### WHAT IS REQUIRED
For the material below, set down exactly the lines between the one containing "Select the 压缩PDF compress icon" and the last line, both included, leaving every picture out.
BEGIN TASK MATERIAL
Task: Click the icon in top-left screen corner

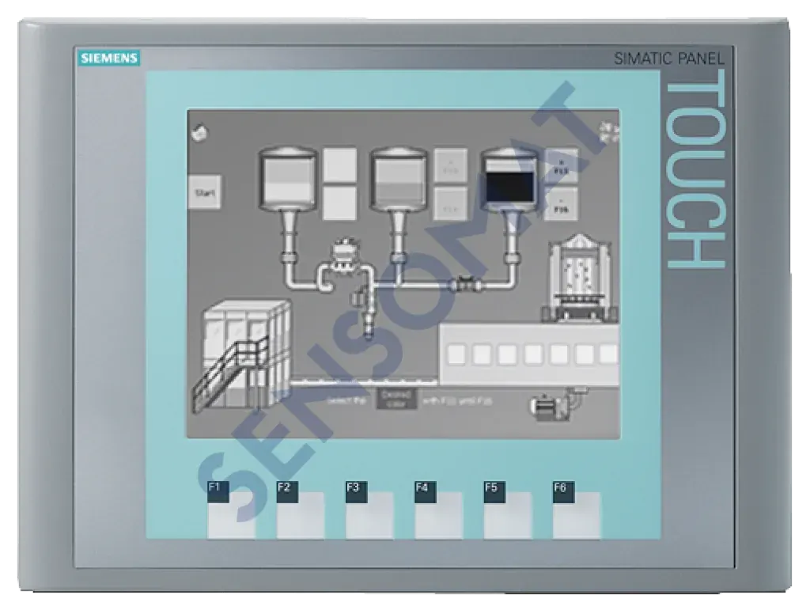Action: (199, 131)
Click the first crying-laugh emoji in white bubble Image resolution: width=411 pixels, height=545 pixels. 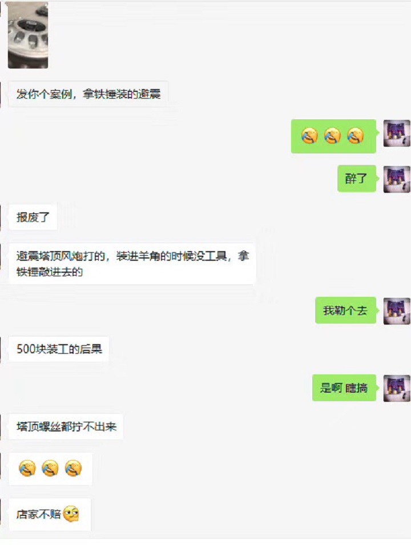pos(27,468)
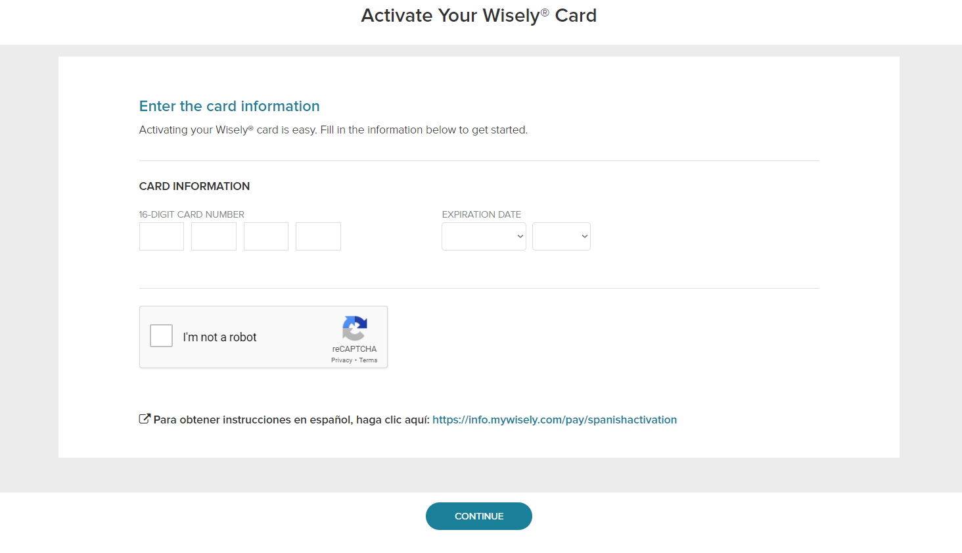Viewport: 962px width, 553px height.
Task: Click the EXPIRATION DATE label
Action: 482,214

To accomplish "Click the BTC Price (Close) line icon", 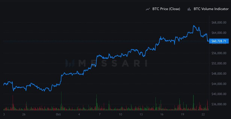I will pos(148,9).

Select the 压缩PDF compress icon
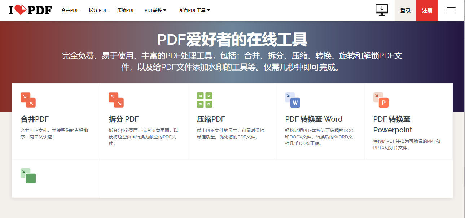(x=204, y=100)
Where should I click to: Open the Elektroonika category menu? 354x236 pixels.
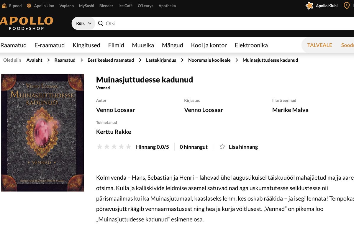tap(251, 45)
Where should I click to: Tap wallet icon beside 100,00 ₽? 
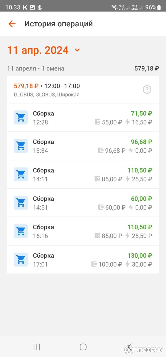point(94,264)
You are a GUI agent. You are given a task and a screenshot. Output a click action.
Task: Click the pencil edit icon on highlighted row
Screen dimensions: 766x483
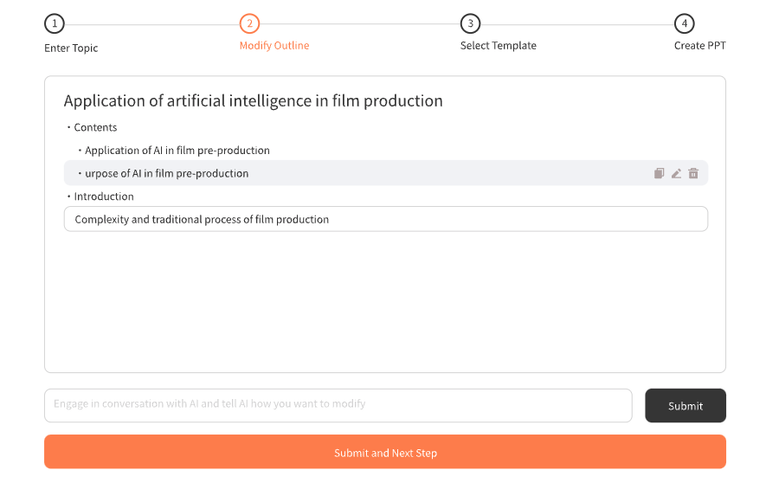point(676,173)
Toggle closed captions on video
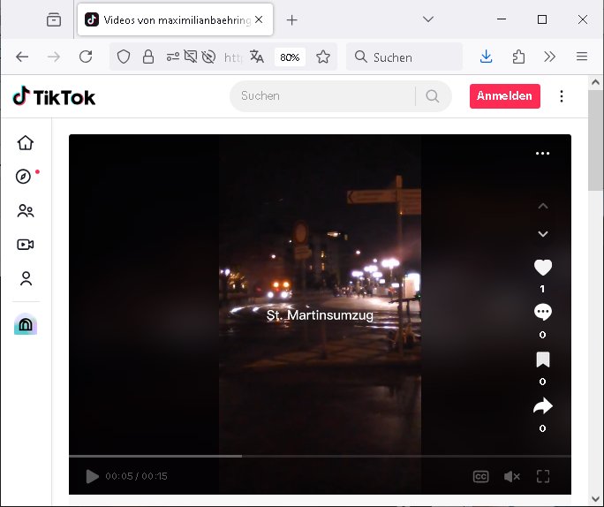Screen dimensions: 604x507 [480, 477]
END TASK MATERIAL
### OUTPUT FOR THIS EXERCISE
Select the 压缩PDF compress icon
(x=204, y=100)
Where should I click to: Open the Elektroonika category menu? 354x236 pixels.
tap(251, 45)
Where should I click to: Tap wallet icon beside 100,00 ₽? 
point(94,264)
You are a GUI agent. You are given a task and a screenshot. Output a click action.
Task: Click the pencil edit icon on highlighted row
Screen dimensions: 766x483
point(676,173)
Toggle closed captions on video
Screen dimensions: 604x507 [480, 477]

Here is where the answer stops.